→ Explore the material
**A.** Reproduce word for word the passage of the forum thread on rusty component screws, starting with "## filtersweep (Feb" and going on through "(Jun 17, 2009)".
**B.** Transcribe the rows exactly, starting with the first row and going on through the line with "What do you see at coordinates (334, 122)".

→ Extract
■ ■ ■ ■ ■ ■ ■
# Rust On Component Screws...



## MaddSkillz (Mar 13, 2007)

So I've had this new bike for almost 2 months now and I just noticed a little bit of rust on some of the brake caliper screws and even the seat tube screws. I know it's no biggie and all asthetic but do you all treat the rust or just let them rust?


----------



## filtersweep (Feb 4, 2004)

Prevention is the best thing. My fair weather bikes are rust free.

My winter (daily commuter) bike ends up with rust--- it is locked up outside all day, and it is usually rode hard and put away wet at the end of the day (indoors). It helps to wipe the bike down. I just don't bother with this bike.

I have removed rust using plain white vinegar. Like any rust removal, it leaves the pits...


----------



## MarshallH1987 (Jun 17, 2009)

for the most part i don't really do anything about it, but i have taken a wire brush and kind of scraped the rust off and added a little grease prevent it from happening again. Most of the time i'll just let it go until it starts looking really bad then replace the screw.


----------



## rogger (Aug 19, 2005)

Whatever you do, don't do any DIY passivation involving hydrofluoric acid.


----------



## MaddSkillz (Mar 13, 2007)
■ ■ ■ ■ ■ ■ ■
→ Exercise materials
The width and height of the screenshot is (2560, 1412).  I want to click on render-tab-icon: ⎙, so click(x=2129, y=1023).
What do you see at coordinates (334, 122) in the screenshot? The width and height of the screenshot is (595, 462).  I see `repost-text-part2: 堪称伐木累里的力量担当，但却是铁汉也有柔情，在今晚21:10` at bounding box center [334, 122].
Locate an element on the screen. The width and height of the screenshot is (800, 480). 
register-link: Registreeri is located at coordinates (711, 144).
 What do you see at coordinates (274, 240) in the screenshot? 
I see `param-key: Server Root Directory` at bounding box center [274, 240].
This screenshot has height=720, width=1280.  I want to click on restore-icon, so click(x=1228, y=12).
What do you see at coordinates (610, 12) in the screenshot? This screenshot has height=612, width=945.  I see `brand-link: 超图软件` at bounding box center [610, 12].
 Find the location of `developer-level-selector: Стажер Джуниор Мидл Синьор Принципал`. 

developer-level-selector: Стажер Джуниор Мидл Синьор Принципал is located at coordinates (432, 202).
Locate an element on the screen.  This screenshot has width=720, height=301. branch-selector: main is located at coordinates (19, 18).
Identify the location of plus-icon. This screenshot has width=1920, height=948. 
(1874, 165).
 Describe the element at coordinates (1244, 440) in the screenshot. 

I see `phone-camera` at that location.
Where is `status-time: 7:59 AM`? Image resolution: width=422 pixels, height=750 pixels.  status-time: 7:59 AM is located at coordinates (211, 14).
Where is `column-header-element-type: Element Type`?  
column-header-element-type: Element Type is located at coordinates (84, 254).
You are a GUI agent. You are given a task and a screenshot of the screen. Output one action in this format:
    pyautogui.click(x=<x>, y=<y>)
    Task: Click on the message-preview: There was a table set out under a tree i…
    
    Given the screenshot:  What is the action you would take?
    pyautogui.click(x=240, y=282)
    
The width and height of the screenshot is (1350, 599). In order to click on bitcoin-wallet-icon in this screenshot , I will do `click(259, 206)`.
■ ■ ■ ■ ■ ■ ■
→ Completed exercise
**A.**
## filtersweep (Feb 4, 2004)

Prevention is the best thing. My fair weather bikes are rust free.

My winter (daily commuter) bike ends up with rust--- it is locked up outside all day, and it is usually rode hard and put away wet at the end of the day (indoors). It helps to wipe the bike down. I just don't bother with this bike.

I have removed rust using plain white vinegar. Like any rust removal, it leaves the pits...


----------



## MarshallH1987 (Jun 17, 2009)

**B.**
The width and height of the screenshot is (2560, 1412).  I want to click on render-tab-icon: ⎙, so click(x=2129, y=1023).
What do you see at coordinates (334, 122) in the screenshot? The width and height of the screenshot is (595, 462).  I see `repost-text-part2: 堪称伐木累里的力量担当，但却是铁汉也有柔情，在今晚21:10` at bounding box center [334, 122].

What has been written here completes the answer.